Énoncé du problème: D'après l'extrait à lire, où feu M. le Normand de Tournéhem avait-il relégué les tableaux de Vanlo ?

Extrait à lire:
------------------------------------

Je voudrais bien que vous protégeassiez les enciclopédistes. Ce sont, pour la pluspart, des hommes infiniment estimables. Leur ouvrage malgré ses défauts, fera beaucoup d'honneur à la nation; et ce ne sera pas un honneur passager et ridicule. Un des grands défauts qu'on reproche à la nation française, c'est que les hommes de mérite qu'elle a produits ont été presque toujours opprimez ou avilis, et qu'on leur a préféré des misérables. Feu mr le Normand de Tournéhem avait relégué les tableaux de Vanlo dans La chambre de ses laquais. Votre protection accordée à ceux qui travaillent à l'enciclopédie les encouragerait. La plus saine partie de la nation vous en saurait beaucoup de gré.

Il est un peu humiliant que les Russes récompensent magnifiquement ceux que le parlement de Paris a persécutez.

------------------------------------

Données fournies:
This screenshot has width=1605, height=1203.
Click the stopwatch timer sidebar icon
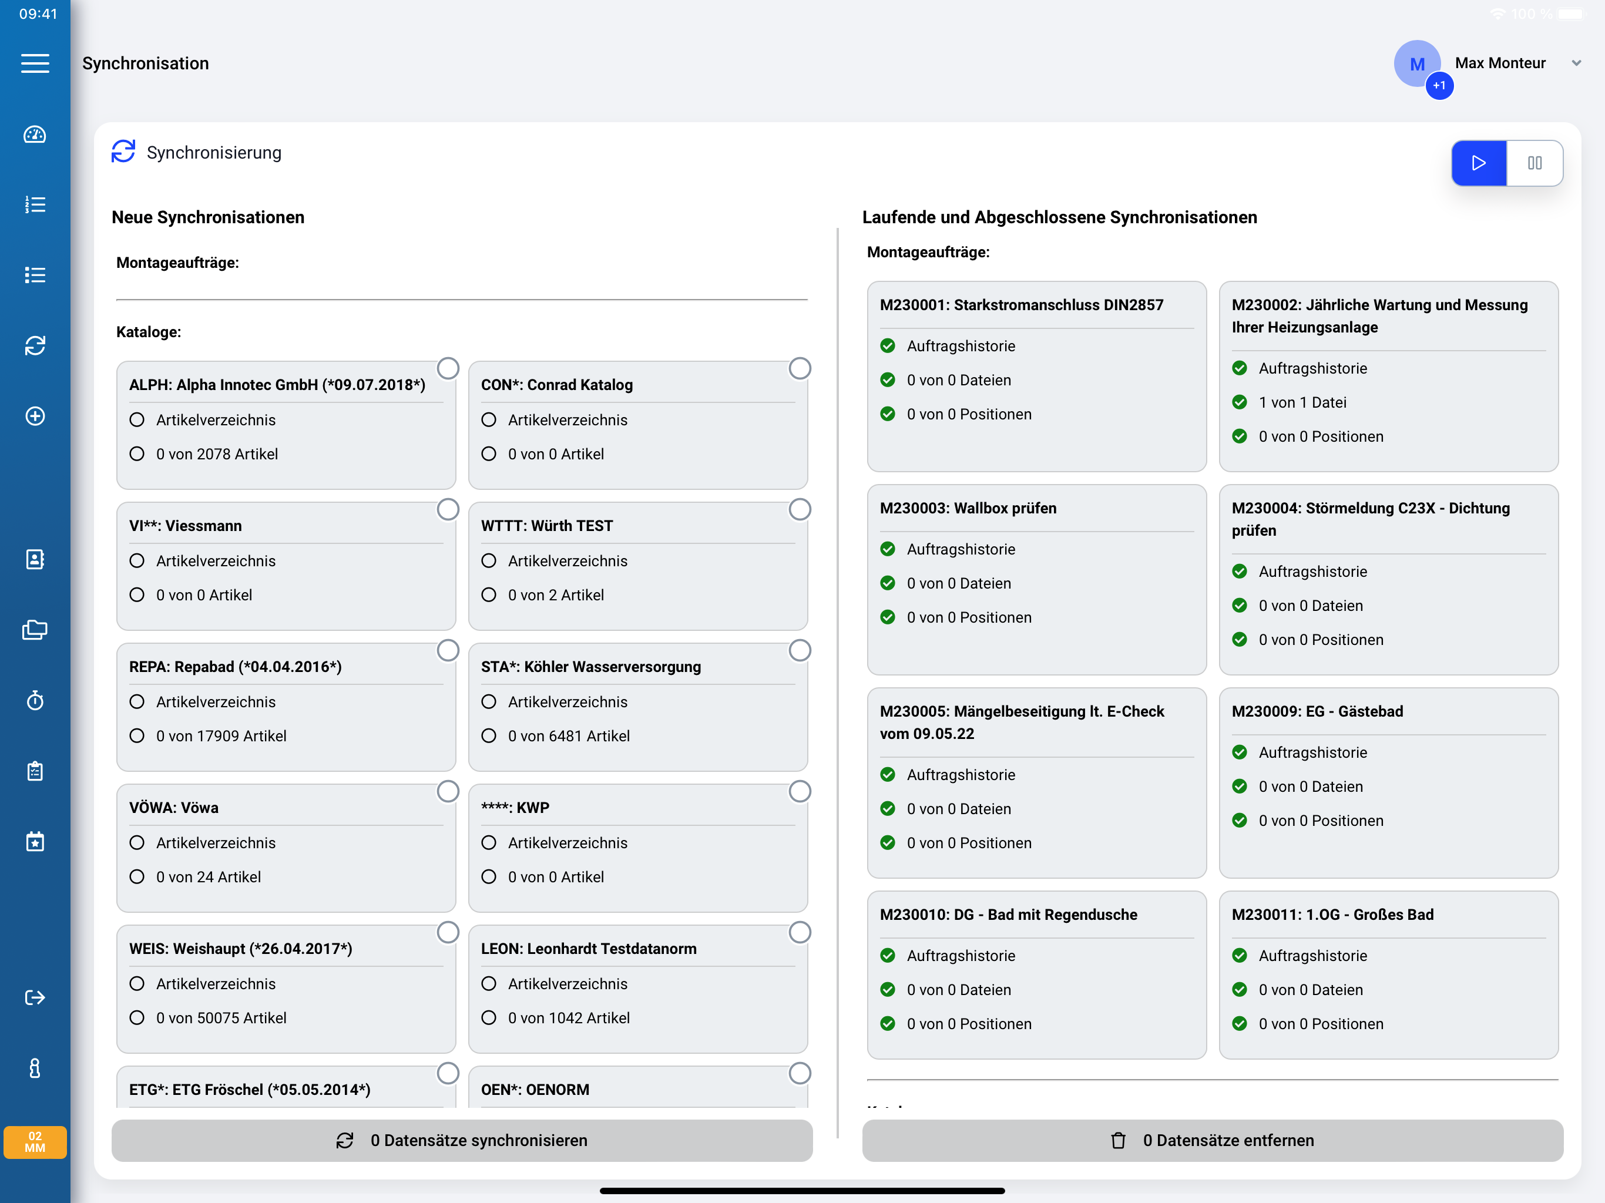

------------------------------------

Réponse au problème: Dans la chambre de ses laquais.